My heart is wrung with anguish, which must increase while your
frantic behaviour shews me, more than ever, that you are no longer the
Valancourt I have been accustomed to love.'
He made no reply, but sat with his arms rested on the table and his
face concealed by his hands; while Emily stood, silent and trembling,
wretched for herself and dreading to leave him in this state of mind.

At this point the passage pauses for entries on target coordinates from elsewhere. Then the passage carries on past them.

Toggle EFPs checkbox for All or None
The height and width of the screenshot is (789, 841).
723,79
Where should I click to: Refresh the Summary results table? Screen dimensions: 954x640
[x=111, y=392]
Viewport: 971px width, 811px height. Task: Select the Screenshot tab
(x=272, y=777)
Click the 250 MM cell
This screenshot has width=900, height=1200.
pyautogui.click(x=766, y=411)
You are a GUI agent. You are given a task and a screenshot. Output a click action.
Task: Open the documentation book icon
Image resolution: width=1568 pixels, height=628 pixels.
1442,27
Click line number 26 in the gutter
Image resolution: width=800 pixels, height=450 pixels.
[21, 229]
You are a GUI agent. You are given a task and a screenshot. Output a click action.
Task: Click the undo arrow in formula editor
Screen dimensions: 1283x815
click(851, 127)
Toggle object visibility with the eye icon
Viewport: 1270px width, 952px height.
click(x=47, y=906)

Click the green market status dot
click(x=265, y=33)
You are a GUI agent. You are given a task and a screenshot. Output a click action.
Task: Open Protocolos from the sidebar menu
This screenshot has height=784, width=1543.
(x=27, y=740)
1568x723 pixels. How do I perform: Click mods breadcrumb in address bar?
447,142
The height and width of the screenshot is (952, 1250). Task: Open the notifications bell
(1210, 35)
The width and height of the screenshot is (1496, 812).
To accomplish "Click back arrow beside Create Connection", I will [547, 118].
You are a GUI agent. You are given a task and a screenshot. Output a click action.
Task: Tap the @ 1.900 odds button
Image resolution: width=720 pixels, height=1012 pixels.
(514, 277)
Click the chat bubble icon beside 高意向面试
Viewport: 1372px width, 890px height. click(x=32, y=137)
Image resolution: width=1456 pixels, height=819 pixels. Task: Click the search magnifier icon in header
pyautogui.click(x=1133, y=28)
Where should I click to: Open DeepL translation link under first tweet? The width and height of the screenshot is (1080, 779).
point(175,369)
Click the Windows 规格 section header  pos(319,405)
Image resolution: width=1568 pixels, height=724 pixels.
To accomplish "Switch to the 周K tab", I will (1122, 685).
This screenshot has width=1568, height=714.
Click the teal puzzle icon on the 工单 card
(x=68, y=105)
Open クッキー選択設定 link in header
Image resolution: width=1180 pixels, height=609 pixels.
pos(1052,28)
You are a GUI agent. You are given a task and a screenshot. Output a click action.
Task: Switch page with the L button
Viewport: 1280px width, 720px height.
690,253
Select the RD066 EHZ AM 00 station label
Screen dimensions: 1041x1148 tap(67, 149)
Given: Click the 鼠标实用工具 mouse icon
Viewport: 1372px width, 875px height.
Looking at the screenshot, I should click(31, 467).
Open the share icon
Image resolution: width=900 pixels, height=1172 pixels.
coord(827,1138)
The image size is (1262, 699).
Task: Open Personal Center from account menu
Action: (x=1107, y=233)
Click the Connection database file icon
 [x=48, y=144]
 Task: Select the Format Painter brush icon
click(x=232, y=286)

'O excess of misery!' he suddenly exclaimed, 'that I can never lament
my sufferings, without accusing myself, nor remember you, without
recollecting the folly and the vice, by which I have lost you! Why was I
forced to Paris, and why did I yield to allurements, which were to make
me despicable for ever! O! why cannot I look back, without interruption,
to those days of innocence and peace, the days of our early love!'--The
recollection seemed to melt his heart, and the frenzy of despair yielded
to tears. After a long pause, turning towards her and taking her hand,
he said, in a softened voice, 'Emily, can you bear that we should
part--can you resolve to give up an heart, that loves you like mine--an
heart, which, though it has erred--widely erred, is not irretrievable
from error, as, you well know, it never can be retrievable from love?'
Emily made no reply, but with her tears. 'Can you,' continued he, 'can
you forget all our former days of happiness and confidence--when I had
not a thought, that I might wish to conceal from you--when I had no
taste--no pleasures, in which you did not participate?'
'O do not lead me to the remembrance of those days,' said Emily, 'unless
you can teach me to forget the present; I do not mean to reproach you;
if I did, I should be spared these tears; but why will you render your
present sufferings more conspicuous, by contrasting them with your
former virtues?'
'Those virtues,' said Valancourt, 'might, perhaps, again be mine, if
your affection, which nurtured them, was unchanged;--but I fear, indeed,
I see, that you can no longer love me; else the happy hours, which we
have passed together, would plead for me, and you could not look
back upon them unmoved. Yet, why should I torture myself with the
remembrance--why do I linger here? Am I not ruined--would it not be
madness to involve you in my misfortunes, even if your heart was still
my own? I will not distress you further. Yet, before I go,' added he,
in a solemn voice, 'let me repeat, that, whatever may be my
destiny--whatever I may be doomed to suffer, I must always love
you--most fondly love you! I am going, Emily, I am going to leave
you--to leave you, forever!' As he spoke the last words, his voice
trembled, and he threw himself again into the chair, from which he had
risen. Emily was utterly unable to leave the room, or to say farewell.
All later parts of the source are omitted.